[Items from a data source]
..........
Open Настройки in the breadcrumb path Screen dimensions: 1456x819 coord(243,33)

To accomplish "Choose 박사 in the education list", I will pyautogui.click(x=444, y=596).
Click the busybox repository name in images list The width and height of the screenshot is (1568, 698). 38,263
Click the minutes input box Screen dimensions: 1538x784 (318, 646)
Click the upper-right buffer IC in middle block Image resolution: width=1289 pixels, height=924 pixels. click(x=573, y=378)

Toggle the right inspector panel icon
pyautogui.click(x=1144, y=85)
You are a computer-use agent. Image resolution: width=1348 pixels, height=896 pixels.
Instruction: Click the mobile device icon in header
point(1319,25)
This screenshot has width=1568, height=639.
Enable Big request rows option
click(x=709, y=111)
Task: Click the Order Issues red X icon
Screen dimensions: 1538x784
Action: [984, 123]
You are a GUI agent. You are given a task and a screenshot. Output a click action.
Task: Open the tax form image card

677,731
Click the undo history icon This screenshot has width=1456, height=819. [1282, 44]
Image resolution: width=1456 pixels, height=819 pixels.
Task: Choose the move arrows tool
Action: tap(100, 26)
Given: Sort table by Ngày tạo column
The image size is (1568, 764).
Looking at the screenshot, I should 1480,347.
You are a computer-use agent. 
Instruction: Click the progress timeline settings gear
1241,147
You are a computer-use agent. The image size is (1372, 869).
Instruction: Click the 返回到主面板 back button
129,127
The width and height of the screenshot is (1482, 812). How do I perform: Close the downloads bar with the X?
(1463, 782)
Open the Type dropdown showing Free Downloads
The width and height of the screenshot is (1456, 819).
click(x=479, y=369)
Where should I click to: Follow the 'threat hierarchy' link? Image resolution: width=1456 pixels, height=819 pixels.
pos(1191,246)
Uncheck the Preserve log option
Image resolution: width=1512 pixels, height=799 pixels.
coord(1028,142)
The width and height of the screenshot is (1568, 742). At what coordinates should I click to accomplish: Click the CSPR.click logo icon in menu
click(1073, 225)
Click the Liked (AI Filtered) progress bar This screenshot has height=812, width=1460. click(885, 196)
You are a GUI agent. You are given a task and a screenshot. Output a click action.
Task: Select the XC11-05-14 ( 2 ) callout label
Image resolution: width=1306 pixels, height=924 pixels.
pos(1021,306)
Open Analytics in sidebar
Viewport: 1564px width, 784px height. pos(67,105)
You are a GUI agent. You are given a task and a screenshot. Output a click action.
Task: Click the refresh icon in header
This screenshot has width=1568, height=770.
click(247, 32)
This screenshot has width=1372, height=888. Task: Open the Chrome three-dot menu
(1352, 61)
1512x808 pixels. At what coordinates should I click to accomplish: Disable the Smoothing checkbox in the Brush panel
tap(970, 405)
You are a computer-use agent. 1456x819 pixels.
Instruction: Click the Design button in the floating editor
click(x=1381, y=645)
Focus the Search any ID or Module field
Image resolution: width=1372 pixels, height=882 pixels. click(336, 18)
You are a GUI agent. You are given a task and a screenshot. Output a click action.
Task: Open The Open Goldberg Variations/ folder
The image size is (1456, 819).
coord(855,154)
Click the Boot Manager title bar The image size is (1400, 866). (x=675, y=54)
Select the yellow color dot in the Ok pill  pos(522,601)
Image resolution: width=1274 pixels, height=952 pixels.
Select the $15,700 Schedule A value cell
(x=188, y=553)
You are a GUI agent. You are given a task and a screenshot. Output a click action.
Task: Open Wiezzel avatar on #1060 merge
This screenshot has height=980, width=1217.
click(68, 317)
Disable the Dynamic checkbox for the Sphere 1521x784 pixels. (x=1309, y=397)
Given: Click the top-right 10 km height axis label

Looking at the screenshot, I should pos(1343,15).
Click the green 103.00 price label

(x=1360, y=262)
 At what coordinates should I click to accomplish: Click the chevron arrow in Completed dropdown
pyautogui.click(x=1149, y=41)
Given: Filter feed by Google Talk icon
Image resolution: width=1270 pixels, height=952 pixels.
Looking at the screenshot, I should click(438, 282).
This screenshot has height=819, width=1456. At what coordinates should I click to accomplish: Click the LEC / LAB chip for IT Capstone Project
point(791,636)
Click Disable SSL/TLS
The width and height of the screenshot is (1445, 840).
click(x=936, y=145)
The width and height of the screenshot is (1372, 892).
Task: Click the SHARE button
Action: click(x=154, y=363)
..........
TASK OBJECTIVE: Reproduce every record, making sure each one stays exactly the same.

THE COMPLETED TASK:
Open Настройки in the breadcrumb path Screen dimensions: 1456x819 coord(243,33)

To accomplish "Choose 박사 in the education list", I will pyautogui.click(x=444, y=596).
Click the busybox repository name in images list The width and height of the screenshot is (1568, 698). 38,263
Click the minutes input box Screen dimensions: 1538x784 (318, 646)
Click the upper-right buffer IC in middle block Image resolution: width=1289 pixels, height=924 pixels. click(x=573, y=378)

Toggle the right inspector panel icon
pyautogui.click(x=1144, y=85)
You are a computer-use agent. Image resolution: width=1348 pixels, height=896 pixels.
Instruction: Click the mobile device icon in header
point(1319,25)
This screenshot has width=1568, height=639.
Enable Big request rows option
click(x=709, y=111)
Task: Click the Order Issues red X icon
Screen dimensions: 1538x784
Action: [984, 123]
You are a GUI agent. You are given a task and a screenshot. Output a click action.
Task: Open the tax form image card

677,731
Click the undo history icon This screenshot has width=1456, height=819. [1282, 44]
Image resolution: width=1456 pixels, height=819 pixels.
Task: Choose the move arrows tool
Action: tap(100, 26)
Given: Sort table by Ngày tạo column
The image size is (1568, 764).
Looking at the screenshot, I should 1480,347.
You are a computer-use agent. 
Instruction: Click the progress timeline settings gear
1241,147
You are a computer-use agent. The image size is (1372, 869).
Instruction: Click the 返回到主面板 back button
129,127
The width and height of the screenshot is (1482, 812). How do I perform: Close the downloads bar with the X?
(1463, 782)
Open the Type dropdown showing Free Downloads
The width and height of the screenshot is (1456, 819).
click(x=479, y=369)
Where should I click to: Follow the 'threat hierarchy' link? Image resolution: width=1456 pixels, height=819 pixels.
pos(1191,246)
Uncheck the Preserve log option
Image resolution: width=1512 pixels, height=799 pixels.
coord(1028,142)
The width and height of the screenshot is (1568, 742). At what coordinates should I click to accomplish: Click the CSPR.click logo icon in menu
click(1073, 225)
Click the Liked (AI Filtered) progress bar This screenshot has height=812, width=1460. click(885, 196)
You are a GUI agent. You are given a task and a screenshot. Output a click action.
Task: Select the XC11-05-14 ( 2 ) callout label
Image resolution: width=1306 pixels, height=924 pixels.
pos(1021,306)
Open Analytics in sidebar
Viewport: 1564px width, 784px height. pos(67,105)
You are a GUI agent. You are given a task and a screenshot. Output a click action.
Task: Click the refresh icon in header
This screenshot has width=1568, height=770.
click(247, 32)
This screenshot has width=1372, height=888. Task: Open the Chrome three-dot menu
(1352, 61)
1512x808 pixels. At what coordinates should I click to accomplish: Disable the Smoothing checkbox in the Brush panel
tap(970, 405)
You are a computer-use agent. 1456x819 pixels.
Instruction: Click the Design button in the floating editor
click(x=1381, y=645)
Focus the Search any ID or Module field
Image resolution: width=1372 pixels, height=882 pixels. click(336, 18)
You are a GUI agent. You are given a task and a screenshot. Output a click action.
Task: Open The Open Goldberg Variations/ folder
The image size is (1456, 819).
coord(855,154)
Click the Boot Manager title bar The image size is (1400, 866). (x=675, y=54)
Select the yellow color dot in the Ok pill  pos(522,601)
Image resolution: width=1274 pixels, height=952 pixels.
Select the $15,700 Schedule A value cell
(x=188, y=553)
You are a GUI agent. You are given a task and a screenshot. Output a click action.
Task: Open Wiezzel avatar on #1060 merge
This screenshot has height=980, width=1217.
click(68, 317)
Disable the Dynamic checkbox for the Sphere 1521x784 pixels. (x=1309, y=397)
Given: Click the top-right 10 km height axis label

Looking at the screenshot, I should pos(1343,15).
Click the green 103.00 price label

(x=1360, y=262)
 At what coordinates should I click to accomplish: Click the chevron arrow in Completed dropdown
pyautogui.click(x=1149, y=41)
Given: Filter feed by Google Talk icon
Image resolution: width=1270 pixels, height=952 pixels.
Looking at the screenshot, I should click(438, 282).
This screenshot has height=819, width=1456. At what coordinates should I click to accomplish: Click the LEC / LAB chip for IT Capstone Project
point(791,636)
Click Disable SSL/TLS
The width and height of the screenshot is (1445, 840).
click(x=936, y=145)
The width and height of the screenshot is (1372, 892).
Task: Click the SHARE button
Action: click(x=154, y=363)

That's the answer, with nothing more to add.